(Data in this exercise begins)

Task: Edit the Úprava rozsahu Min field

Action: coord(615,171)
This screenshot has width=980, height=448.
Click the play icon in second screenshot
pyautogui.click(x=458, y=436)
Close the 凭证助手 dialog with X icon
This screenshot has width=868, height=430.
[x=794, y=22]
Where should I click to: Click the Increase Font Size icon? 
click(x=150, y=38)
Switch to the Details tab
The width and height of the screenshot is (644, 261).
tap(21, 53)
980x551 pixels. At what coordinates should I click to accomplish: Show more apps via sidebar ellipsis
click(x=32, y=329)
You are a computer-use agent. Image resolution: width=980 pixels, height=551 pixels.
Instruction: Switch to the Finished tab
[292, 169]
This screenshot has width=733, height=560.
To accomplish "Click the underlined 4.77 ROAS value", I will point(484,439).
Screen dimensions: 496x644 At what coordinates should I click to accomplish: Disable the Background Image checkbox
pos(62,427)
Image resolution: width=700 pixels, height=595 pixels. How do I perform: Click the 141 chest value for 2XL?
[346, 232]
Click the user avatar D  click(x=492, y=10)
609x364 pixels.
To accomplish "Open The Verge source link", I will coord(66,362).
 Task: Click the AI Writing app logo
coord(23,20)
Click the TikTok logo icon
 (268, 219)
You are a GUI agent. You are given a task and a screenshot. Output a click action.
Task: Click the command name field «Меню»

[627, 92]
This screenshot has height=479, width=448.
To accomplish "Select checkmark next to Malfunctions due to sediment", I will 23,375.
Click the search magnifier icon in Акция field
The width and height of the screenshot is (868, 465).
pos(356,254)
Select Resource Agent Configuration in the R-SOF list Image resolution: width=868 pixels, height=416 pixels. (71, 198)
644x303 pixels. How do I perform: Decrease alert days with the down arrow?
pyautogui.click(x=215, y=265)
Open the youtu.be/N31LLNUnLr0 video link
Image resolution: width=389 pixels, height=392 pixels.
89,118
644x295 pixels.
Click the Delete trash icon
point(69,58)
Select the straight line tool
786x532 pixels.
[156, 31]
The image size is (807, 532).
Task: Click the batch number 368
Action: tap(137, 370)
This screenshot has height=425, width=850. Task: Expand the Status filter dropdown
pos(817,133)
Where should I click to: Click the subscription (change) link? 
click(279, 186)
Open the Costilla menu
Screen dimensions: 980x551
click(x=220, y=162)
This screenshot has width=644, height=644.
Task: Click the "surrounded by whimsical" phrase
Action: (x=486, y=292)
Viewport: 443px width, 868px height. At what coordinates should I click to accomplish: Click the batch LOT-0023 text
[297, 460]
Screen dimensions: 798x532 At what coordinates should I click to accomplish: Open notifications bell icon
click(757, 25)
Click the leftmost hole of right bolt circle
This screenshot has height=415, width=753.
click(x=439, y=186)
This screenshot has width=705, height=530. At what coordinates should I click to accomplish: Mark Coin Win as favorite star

(Data in this exercise ends)

Exercise requirements:
Reproduce each line above exactly.

Exercise answer:
Task: Edit the Úprava rozsahu Min field

Action: coord(615,171)
This screenshot has width=980, height=448.
Click the play icon in second screenshot
pyautogui.click(x=458, y=436)
Close the 凭证助手 dialog with X icon
This screenshot has width=868, height=430.
[x=794, y=22]
Where should I click to: Click the Increase Font Size icon? 
click(x=150, y=38)
Switch to the Details tab
The width and height of the screenshot is (644, 261).
tap(21, 53)
980x551 pixels. At what coordinates should I click to accomplish: Show more apps via sidebar ellipsis
click(x=32, y=329)
You are a computer-use agent. Image resolution: width=980 pixels, height=551 pixels.
Instruction: Switch to the Finished tab
[292, 169]
This screenshot has width=733, height=560.
To accomplish "Click the underlined 4.77 ROAS value", I will point(484,439).
Screen dimensions: 496x644 At what coordinates should I click to accomplish: Disable the Background Image checkbox
pos(62,427)
Image resolution: width=700 pixels, height=595 pixels. How do I perform: Click the 141 chest value for 2XL?
[346, 232]
Click the user avatar D  click(x=492, y=10)
609x364 pixels.
To accomplish "Open The Verge source link", I will coord(66,362).
 Task: Click the AI Writing app logo
coord(23,20)
Click the TikTok logo icon
 (268, 219)
You are a GUI agent. You are given a task and a screenshot. Output a click action.
Task: Click the command name field «Меню»

[627, 92]
This screenshot has height=479, width=448.
To accomplish "Select checkmark next to Malfunctions due to sediment", I will 23,375.
Click the search magnifier icon in Акция field
The width and height of the screenshot is (868, 465).
pos(356,254)
Select Resource Agent Configuration in the R-SOF list Image resolution: width=868 pixels, height=416 pixels. (71, 198)
644x303 pixels. How do I perform: Decrease alert days with the down arrow?
pyautogui.click(x=215, y=265)
Open the youtu.be/N31LLNUnLr0 video link
Image resolution: width=389 pixels, height=392 pixels.
89,118
644x295 pixels.
Click the Delete trash icon
point(69,58)
Select the straight line tool
786x532 pixels.
[156, 31]
The image size is (807, 532).
Task: Click the batch number 368
Action: tap(137, 370)
This screenshot has height=425, width=850. Task: Expand the Status filter dropdown
pos(817,133)
Where should I click to: Click the subscription (change) link? 
click(279, 186)
Open the Costilla menu
Screen dimensions: 980x551
click(x=220, y=162)
This screenshot has width=644, height=644.
Task: Click the "surrounded by whimsical" phrase
Action: (x=486, y=292)
Viewport: 443px width, 868px height. At what coordinates should I click to accomplish: Click the batch LOT-0023 text
[297, 460]
Screen dimensions: 798x532 At what coordinates should I click to accomplish: Open notifications bell icon
click(757, 25)
Click the leftmost hole of right bolt circle
This screenshot has height=415, width=753.
click(x=439, y=186)
This screenshot has width=705, height=530. At what coordinates should I click to accomplish: Mark Coin Win as favorite star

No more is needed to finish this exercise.